Monday, April 6, 2015

Wall of Freedom

My husband and I bought my grandparents' house about a year and a half ago. My grandparents lived here for 35 years. These two people have brought such joy and nourishment into my life that I couldn't bear to let their house go to strangers. So when Grandpa passed and Grandma had to move to an assisted living facility, we moved in. It was decorated like an octogenarian couple lived here. When our shower flooded, we had laminate wood floor put in the living room and two walls were re-textured and painted the color of our choice. The other wall was left with my grandmother's wallpaper.

About a month ago, I read something (I can't even remember what!) that inspired me to think outside the box on my art. I have a HUGE wall in my living room that is going to be textured and painted before we move...what's stopping me from having fun on it now? I first checked with the husband to make sure he could live with this. He said he didn't care.

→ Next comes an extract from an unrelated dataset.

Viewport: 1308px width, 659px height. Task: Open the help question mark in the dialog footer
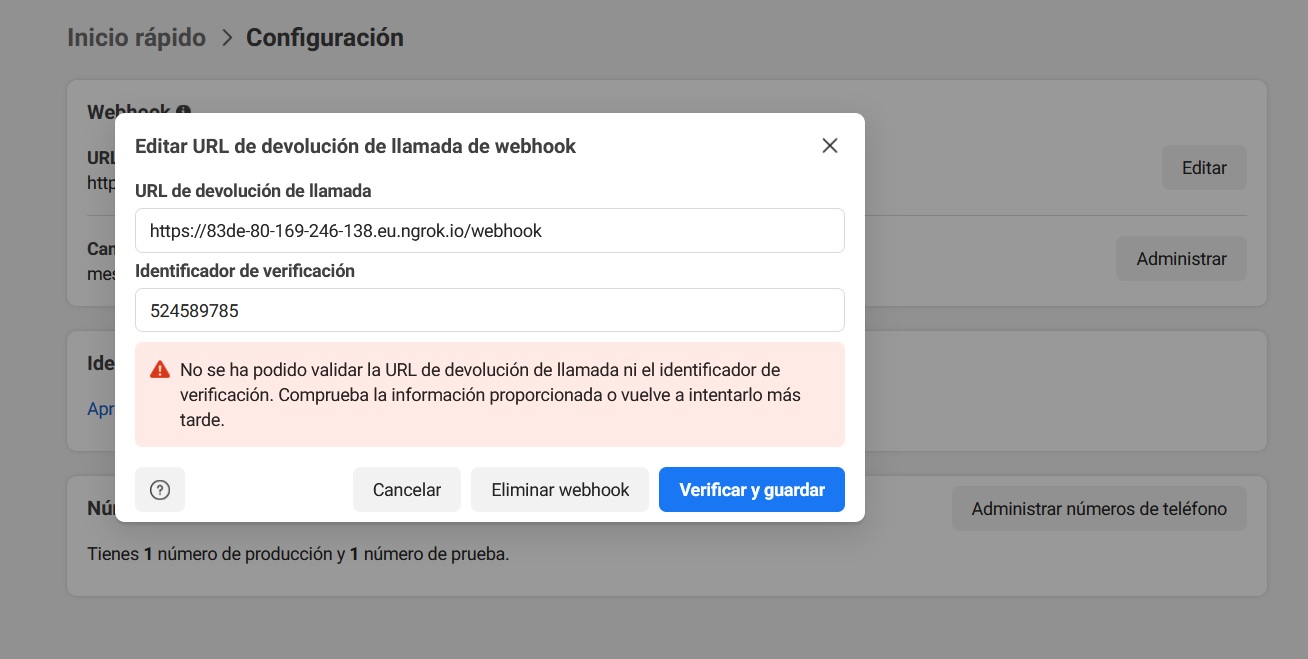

One day a few years ago, I got off work a bit early. I piddled around some of my favorite spots for creative inspiration-a few stores on Route 66. When I came home, I still had time before picking up my boy. I turned the corner into my living room and there was that wall in all its crazy-flowered-wallpaper-glory! I tore a little piece off...then another little piece. Before I knew it, I had a big white spot on the wall. I hesitated as I thought of my husband coming home from work to see the wall torn apart but no art. I looked at the wall again and decided it was too late to turn back now.

I threw on some grungy clothes, cranked up my Pandora Pink station, spread out an old sheet and started in earnest. As I pulled off layers of the wallpaper, symbolism overcame me. This shiny, colorful, traditional wallpaper began to take the form of conventionalism, and fear, and being who everybody else wants you to be. Underneath, I found my grandfather had left the previous layer of wallpaper. This one was a tiny pink (my grandma's favorite color) pattern that instantly took me to my childhood. I was back in the days of innocence, the days when I was still whoever I wanted to be, as yet unmolded and as yet unscarred. There are places I went a little deeper taking the wallpaper off than I intended to just the blank yellowed color of the wall underneath; I thought of places where my life stripped away even the good I started with. There are places my grandpa had plastered over some hole or otherwise covered a blemish; places where I needed to fix where I had started with or fix where life gouged a bit too deeply.

I had an unfinished wall in my living room-as unfinished as my life. But now I face a wall  on which to paint whatever I want. It's so much better than the blank white slate of a canvas. It's as though I can start with the little girl of unfettered potential and add the self I long to be. And because I hope to raise a child who always feels like he can do anything, my son helps when he wants.

As I listened to every song that played, it was like I was doing hard therapy...working on my inner self as I worked on that wall. As I ripped off layers of old lady wallpaper to the soundtrack Pandora provided, I swore I smelled vanilla pipe tobacco just like my dad smoked.

When I picked up my son, we covered that wall with rainbows and blobs and whatever else! Months later, I added a huge ocean patch with a bubble in which a rose is suspended. My son helped me again with (a little) more sophisticated art than the previous time.

Every time I look at that wall, I smile. When people come to my house for the first time, they are surprised. If they know me well enough, they are not too surprised. But everyone is delighted (well, maybe with the exception of my mother-it was her parents' house) and I think a little bit jealous that they don't have a wall like this in their living room. I have had friends express a desire to paint on it themselves-they are welcome! So far, time or inhibitions have kept them from it....but I'm sure it will happen soon.

I love that we have this wall. It is a part of my life that is exactly as I want it. And it is made all the better for the memory of how it came to be!